Meskipun negara telah mengalokasikan dana untuk bantuan sosial yang dianggap sebagai bentuk kepeduliannya terhadap rakyat, tetapi kenyataanya masih belum mampu memenuhi rasa keadilan. Masih banyak rakyat yang belum mendapatkan bantuan karena tersandung masalah administrasi. Belum lagi banyak di antara yang terpapar virus harus kehilangan nyawa setelah bergelut dengan problem minimnya alat kesehatan. Juga tak sedikit di antara yang sedang isoman (isolasi mandiri) meregang nyawa sebab luput dari perhatian.

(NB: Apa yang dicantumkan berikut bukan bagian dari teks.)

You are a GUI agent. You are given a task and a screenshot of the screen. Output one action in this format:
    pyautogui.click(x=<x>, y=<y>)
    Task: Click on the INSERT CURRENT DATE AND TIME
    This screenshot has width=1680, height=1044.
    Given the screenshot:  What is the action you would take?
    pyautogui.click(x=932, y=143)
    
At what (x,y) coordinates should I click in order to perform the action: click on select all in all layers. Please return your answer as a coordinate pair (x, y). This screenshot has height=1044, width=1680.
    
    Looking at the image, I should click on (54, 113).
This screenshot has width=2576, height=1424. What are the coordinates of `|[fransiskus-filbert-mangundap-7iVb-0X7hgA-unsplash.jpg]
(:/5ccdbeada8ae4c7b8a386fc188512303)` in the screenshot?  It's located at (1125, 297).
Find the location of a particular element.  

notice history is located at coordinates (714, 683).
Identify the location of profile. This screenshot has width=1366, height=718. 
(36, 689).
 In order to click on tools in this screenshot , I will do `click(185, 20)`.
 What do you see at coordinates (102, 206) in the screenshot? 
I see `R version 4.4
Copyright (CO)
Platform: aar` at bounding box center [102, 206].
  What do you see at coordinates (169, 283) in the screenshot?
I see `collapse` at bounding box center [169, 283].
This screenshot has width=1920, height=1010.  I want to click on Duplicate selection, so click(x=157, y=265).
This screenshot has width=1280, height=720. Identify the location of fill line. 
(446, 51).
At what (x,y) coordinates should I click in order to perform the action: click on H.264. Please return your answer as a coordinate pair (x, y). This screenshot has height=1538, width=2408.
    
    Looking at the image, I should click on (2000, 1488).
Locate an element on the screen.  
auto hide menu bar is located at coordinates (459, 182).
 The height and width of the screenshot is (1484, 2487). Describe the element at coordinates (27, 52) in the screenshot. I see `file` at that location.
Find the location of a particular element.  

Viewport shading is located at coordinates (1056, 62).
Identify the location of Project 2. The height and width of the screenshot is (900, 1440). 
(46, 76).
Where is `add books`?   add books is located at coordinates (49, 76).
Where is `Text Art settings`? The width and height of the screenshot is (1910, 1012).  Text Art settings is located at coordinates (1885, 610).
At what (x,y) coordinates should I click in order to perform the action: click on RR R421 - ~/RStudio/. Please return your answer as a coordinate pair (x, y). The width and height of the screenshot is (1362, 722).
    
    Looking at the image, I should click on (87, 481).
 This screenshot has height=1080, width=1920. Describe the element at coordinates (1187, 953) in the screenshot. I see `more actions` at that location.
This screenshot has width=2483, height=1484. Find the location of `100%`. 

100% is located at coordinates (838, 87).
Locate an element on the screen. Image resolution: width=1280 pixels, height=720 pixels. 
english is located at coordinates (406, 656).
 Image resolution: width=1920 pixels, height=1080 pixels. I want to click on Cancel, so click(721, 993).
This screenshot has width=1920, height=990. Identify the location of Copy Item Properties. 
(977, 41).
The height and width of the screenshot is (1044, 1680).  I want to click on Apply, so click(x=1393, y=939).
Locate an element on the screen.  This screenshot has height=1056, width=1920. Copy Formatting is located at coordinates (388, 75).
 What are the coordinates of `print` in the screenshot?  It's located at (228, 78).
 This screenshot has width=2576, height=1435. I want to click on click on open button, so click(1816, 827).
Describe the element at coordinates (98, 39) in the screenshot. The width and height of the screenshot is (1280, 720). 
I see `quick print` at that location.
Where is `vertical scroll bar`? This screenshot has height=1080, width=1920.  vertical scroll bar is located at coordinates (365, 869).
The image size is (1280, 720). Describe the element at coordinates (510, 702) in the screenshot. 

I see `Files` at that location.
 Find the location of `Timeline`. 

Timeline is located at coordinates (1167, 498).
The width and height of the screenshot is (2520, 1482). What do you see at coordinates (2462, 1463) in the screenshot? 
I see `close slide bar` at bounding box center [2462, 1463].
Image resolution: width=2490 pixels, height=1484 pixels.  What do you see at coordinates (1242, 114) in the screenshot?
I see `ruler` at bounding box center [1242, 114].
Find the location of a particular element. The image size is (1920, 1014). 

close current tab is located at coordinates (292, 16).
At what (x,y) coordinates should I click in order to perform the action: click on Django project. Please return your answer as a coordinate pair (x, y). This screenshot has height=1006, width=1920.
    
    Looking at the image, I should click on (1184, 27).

Anggaran negara yang dialokasikan untuk menambah modal perusahaan BUMN jelas tidak ada kaitannya dengan penanganan dampak Covid-19, sehingga tidak efektif untuk mengatasi pandemi. Semestinya anggaran bantuan sosial diperluas jangkauannya bagi seluruh rakyat yang membutuhkan terutama yang terdampak wabah, bukan hanya yang terdata oleh DTKS (Data Terpadu Kesejahteraan Sosial), tetapi juga rakyat yang membutuhkan layanan kesehatan dimana saat ini lebih membutuhkan.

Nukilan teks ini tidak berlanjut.